__DATA SHOWN__.
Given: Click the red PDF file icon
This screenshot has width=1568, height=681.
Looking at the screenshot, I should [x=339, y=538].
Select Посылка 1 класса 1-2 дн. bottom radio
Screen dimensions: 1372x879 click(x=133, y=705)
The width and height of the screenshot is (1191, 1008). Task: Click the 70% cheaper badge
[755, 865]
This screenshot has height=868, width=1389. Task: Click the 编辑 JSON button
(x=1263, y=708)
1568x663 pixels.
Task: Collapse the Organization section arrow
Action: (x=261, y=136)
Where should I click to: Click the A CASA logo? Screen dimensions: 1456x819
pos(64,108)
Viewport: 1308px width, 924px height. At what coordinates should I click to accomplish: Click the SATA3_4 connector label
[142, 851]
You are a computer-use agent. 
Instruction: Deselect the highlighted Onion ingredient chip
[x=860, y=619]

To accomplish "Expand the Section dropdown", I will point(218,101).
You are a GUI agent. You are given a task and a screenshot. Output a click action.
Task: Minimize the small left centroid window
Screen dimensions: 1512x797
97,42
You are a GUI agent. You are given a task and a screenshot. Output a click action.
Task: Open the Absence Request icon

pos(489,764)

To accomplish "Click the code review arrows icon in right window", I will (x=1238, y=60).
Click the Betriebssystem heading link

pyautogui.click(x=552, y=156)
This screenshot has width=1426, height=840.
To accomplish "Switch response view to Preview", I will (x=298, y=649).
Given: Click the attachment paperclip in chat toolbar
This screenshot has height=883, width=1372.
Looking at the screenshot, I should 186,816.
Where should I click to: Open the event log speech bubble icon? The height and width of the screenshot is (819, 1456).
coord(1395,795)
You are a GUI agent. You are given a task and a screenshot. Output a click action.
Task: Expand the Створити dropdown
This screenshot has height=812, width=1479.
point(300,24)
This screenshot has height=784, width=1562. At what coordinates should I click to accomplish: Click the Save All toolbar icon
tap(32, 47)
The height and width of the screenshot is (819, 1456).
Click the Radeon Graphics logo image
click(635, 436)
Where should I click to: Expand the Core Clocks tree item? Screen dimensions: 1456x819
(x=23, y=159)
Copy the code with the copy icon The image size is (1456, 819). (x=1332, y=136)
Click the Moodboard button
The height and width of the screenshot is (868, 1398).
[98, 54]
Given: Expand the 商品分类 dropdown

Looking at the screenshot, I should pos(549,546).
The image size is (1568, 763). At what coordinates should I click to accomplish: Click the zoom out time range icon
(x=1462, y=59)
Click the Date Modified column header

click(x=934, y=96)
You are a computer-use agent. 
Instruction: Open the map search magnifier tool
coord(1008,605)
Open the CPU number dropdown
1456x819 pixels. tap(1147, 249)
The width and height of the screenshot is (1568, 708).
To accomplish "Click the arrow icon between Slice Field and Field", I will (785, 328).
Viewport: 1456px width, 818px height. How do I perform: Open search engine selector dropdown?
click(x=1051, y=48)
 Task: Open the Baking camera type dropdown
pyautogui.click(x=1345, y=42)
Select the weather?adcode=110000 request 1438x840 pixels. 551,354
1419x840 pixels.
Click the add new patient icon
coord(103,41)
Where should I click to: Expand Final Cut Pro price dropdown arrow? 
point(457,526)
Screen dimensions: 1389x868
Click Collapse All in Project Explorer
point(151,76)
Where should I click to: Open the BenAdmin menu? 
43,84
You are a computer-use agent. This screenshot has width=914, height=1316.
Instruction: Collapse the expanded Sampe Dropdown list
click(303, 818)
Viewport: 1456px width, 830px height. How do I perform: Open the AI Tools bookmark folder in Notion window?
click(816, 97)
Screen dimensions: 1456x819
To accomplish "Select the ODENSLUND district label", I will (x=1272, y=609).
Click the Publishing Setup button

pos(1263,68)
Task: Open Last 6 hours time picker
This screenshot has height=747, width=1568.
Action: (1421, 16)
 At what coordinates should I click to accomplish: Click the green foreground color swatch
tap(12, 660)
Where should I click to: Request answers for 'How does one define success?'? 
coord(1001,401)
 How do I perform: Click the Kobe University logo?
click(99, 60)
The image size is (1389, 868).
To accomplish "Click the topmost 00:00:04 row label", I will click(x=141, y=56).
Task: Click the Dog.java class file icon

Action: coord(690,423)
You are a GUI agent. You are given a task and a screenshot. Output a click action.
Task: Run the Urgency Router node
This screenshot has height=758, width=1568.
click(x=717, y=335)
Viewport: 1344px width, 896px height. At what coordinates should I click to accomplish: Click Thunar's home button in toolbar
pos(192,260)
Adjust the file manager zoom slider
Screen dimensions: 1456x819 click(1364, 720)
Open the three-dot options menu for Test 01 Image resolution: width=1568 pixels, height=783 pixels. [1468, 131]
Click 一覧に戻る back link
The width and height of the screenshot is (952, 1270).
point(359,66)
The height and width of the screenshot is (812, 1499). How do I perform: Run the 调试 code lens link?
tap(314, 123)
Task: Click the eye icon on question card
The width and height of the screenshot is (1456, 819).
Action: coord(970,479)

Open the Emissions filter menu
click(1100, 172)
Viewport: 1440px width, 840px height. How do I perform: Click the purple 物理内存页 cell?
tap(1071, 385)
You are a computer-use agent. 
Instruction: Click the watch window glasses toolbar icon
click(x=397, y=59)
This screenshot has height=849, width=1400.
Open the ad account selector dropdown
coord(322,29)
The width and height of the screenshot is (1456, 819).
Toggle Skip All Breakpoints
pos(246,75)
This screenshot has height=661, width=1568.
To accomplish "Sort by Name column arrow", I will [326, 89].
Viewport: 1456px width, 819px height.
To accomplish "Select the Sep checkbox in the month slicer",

__PROBLEM TO WORK ON__.
Number of lines holding "will" in the material: state it with no other words.

__RESPONSE__.
7